Punktum. Da wird weder "das Politische" oder die "Handlungsfähigkeit" definiert
noch die Berechtigung, Handlungsfähigkeit als oberste Maxime anzusetzen,
hinreichend reflektiert. Da wird Pazifismus durch das pauschale Label "abstrakt"
zum Buhmann degradiert, auf den sich fröhlich einschlagen lässt.
"Das Politische" meint vielleicht die Staaten-Gemeinschaft beziehungsweise deren
politisch agierende Gruppen, vor allem in den Ländern der westlichen
Industriestaaten, allen voran die USA, welche auch die UN dominieren.
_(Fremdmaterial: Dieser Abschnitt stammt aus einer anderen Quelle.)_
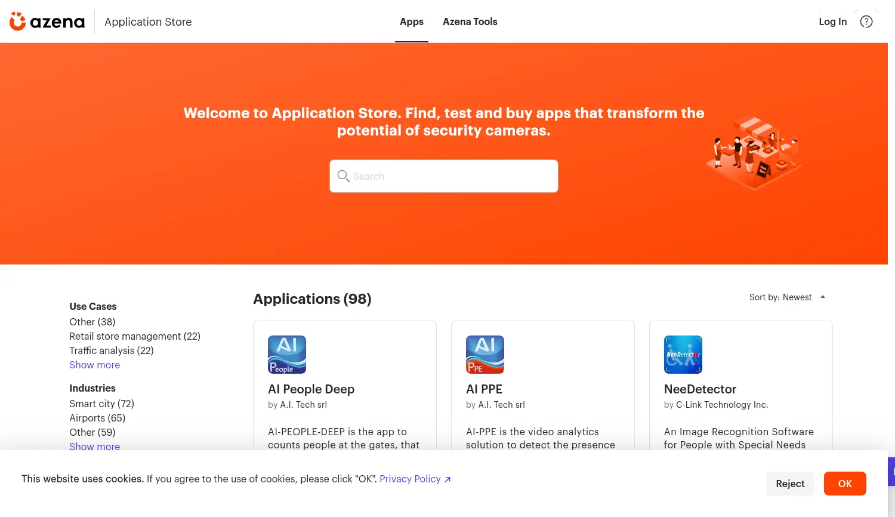Viewport: 895px width, 517px height.
Task: Click the Azena logo in the header
Action: pos(47,21)
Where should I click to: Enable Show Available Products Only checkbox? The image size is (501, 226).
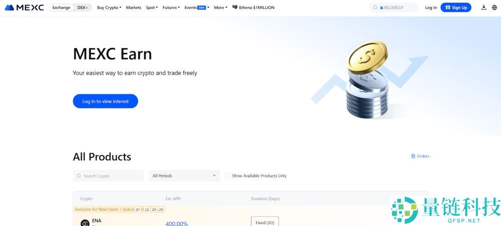[x=227, y=176]
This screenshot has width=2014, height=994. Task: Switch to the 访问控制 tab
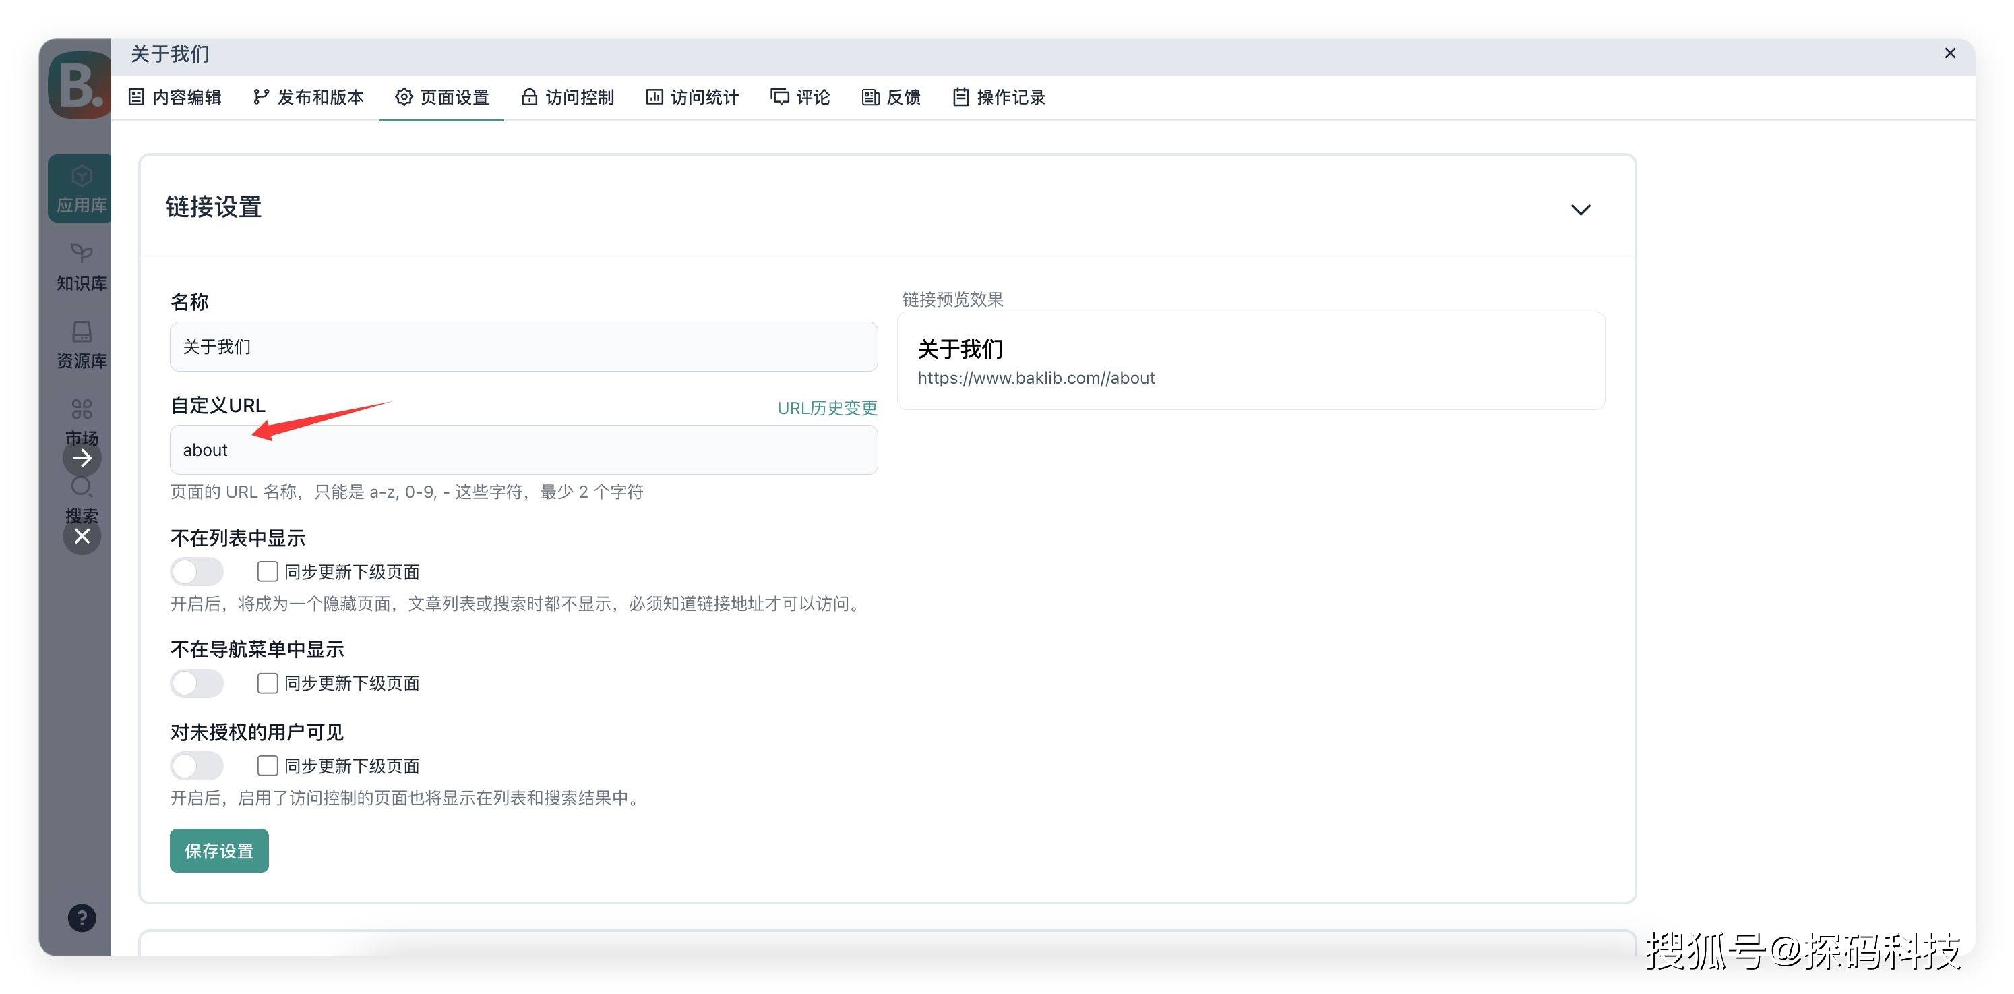(568, 97)
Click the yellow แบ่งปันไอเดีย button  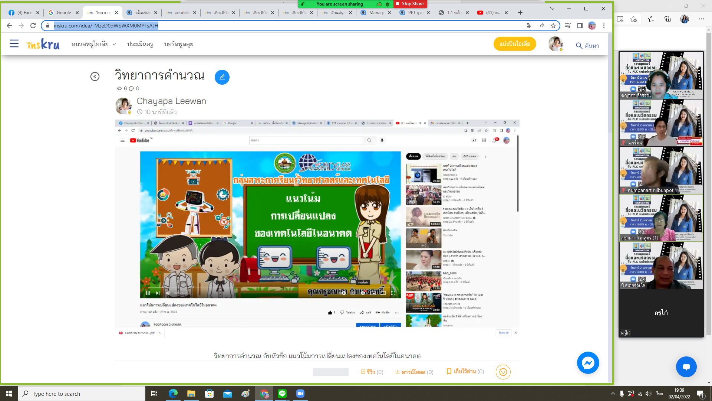pyautogui.click(x=515, y=43)
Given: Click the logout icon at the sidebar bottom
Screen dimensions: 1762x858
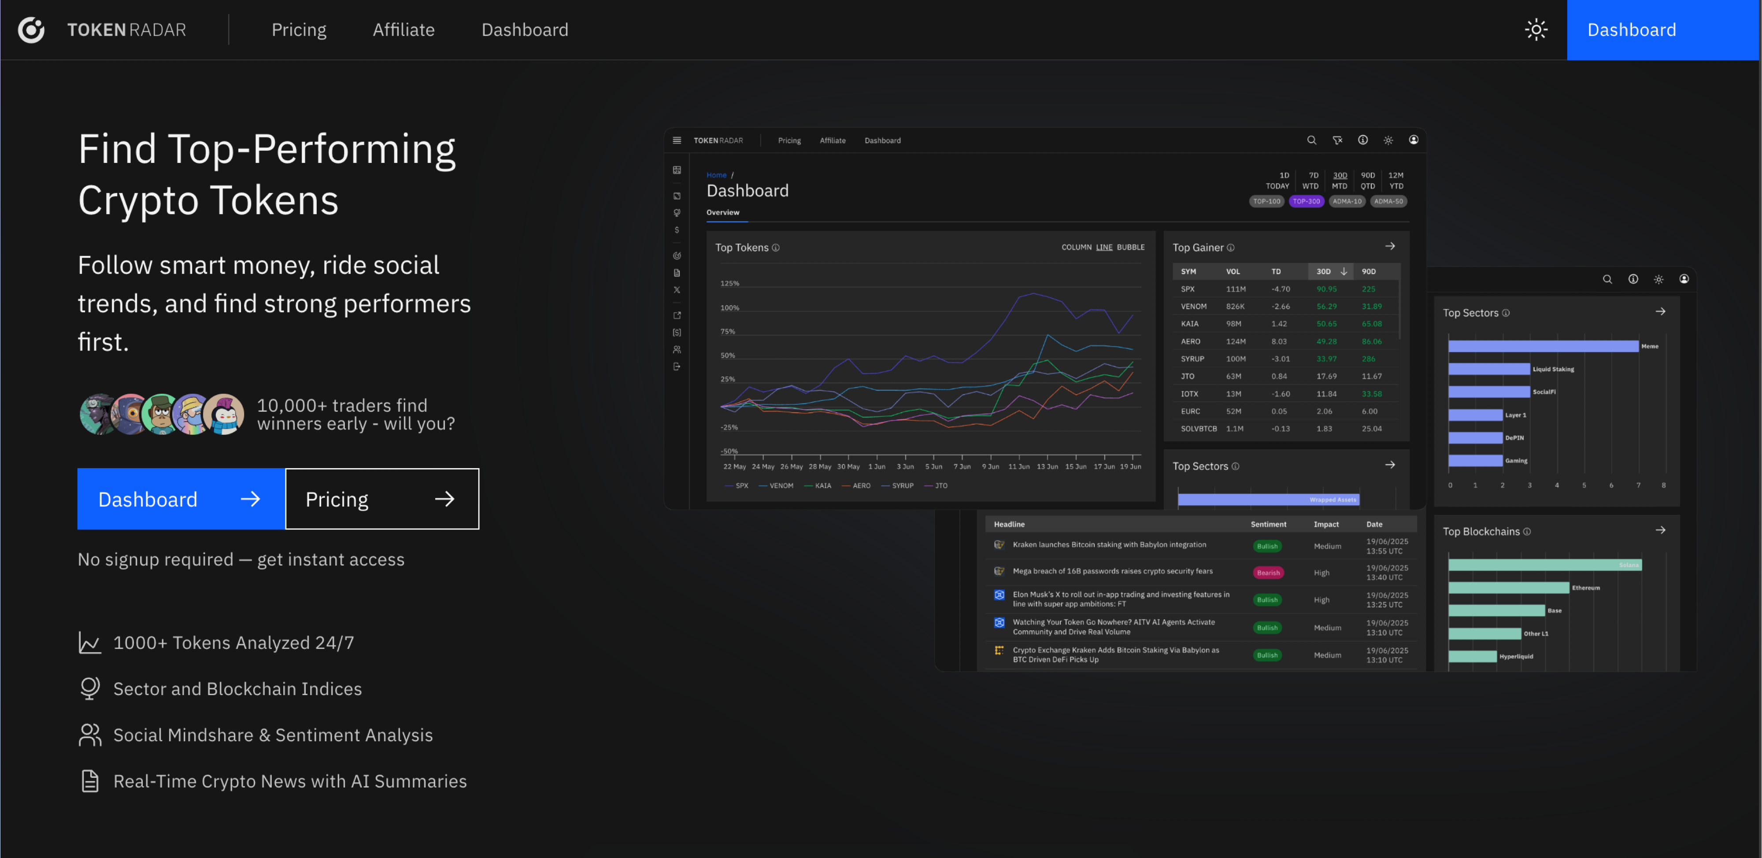Looking at the screenshot, I should coord(676,366).
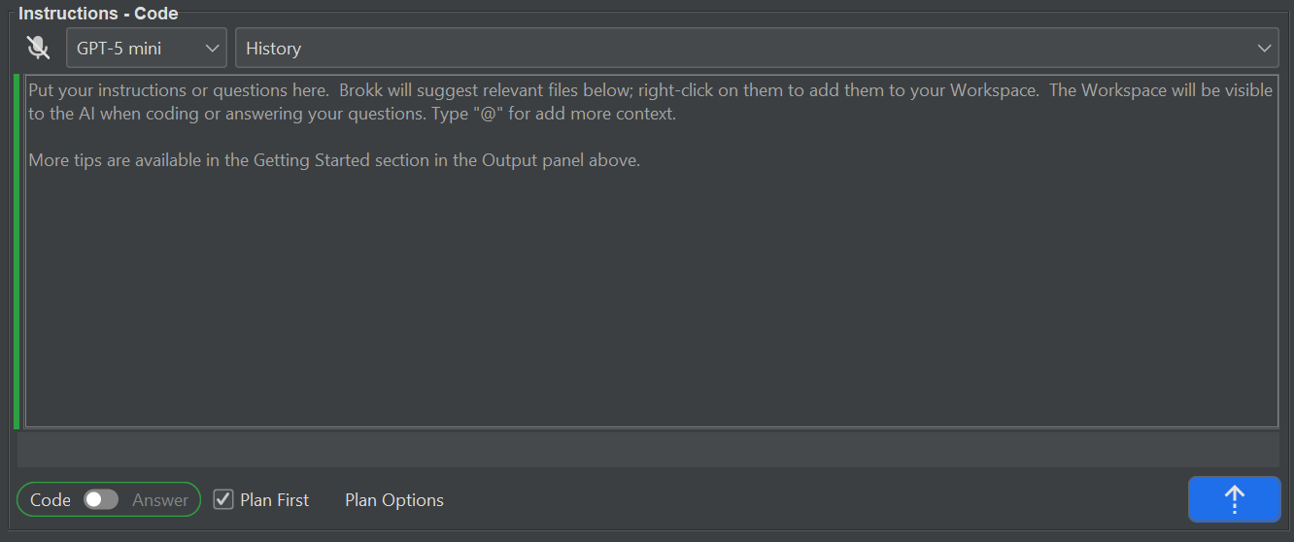1294x542 pixels.
Task: Click the muted microphone icon
Action: pos(38,48)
Wenn diese
zu einer "Aktion Bestrafung der Terroristen" aufrufen, mag bei denen die Erwartung
existieren, Deutschland solle sich daran beteiligen. Ob dieser Erwartung
entsprochen wird, muss in einer Demokratie Ergebnis offener Diskussion sein.
Dabei kann die pazifistische Position unterliegen, dass Pazifisten deshalb gleich
"umdenken" müssen, ist besonders dann nicht gesagt, wenn von
"uneingeschränkter Solidarität" hinsichtlich der Teilnahme an einer höchst
zweifelhaften Bestrafungsaktion in Form einer militärischen Aggression
schwadroniert wird. Wer von "Handlungsfähigkeit" spricht, muss sich fragen
lassen, Handlungsfähigkeit wofür? Die Volmers meint offensichtlich die
Möglichkeit, auch militärische Unterstützung zu leisten für einen Angriffskrieg
gegen Taliban-Afghanistan … Dass der schnelle Zusammenbruch des
Taliban-Regimes jetzt nur noch die Beteiligung an einer Frieden stiftenden Aktion
erfordert, ist Zufall. Handlungsfähigkeit auf pazifistischer Grundlage ist möglich.
Man muss sie nur wollen.
Hans-Jürgen Kolbe, Schwanewede
26.01.2002
Aufs Ganze gesehen ist heute starker Pazifismus
nötiger denn je
Zu Ludger Volmers Beitrag Was bleibt von Pazifismus (FR vom 7. Januar 2002)
und dem darauf eingehenden Leserbrief von Alexander Reisenhofer Wie der grüne
Staatsminister den Pazifismus zerfleddert (FR vom 10. Januar 2002): Zum Glück
wird der Pazifismus, der mit den Namen Bertha von Suttner, Rosa Luxemburg, Carl
von Ossietzky, Kurt Tucholsky, Mahatma Gandhi, Martin Luther King und Nelson
Mandela verbunden ist, sowohl den Staatsminister Ludger Volmer als auch den von
ihm erfundenen "politischen Pazifismus" überleben. Wenn heute dieser Pazifismus
nicht besonders stark in Erscheinung tritt und Niederlagen erleidet, dann liegt das
daran, dass nach dem 11. September 2001 tatsächlich eine neue Form des
Militarismus alle Andersdenkenden niederwalzt.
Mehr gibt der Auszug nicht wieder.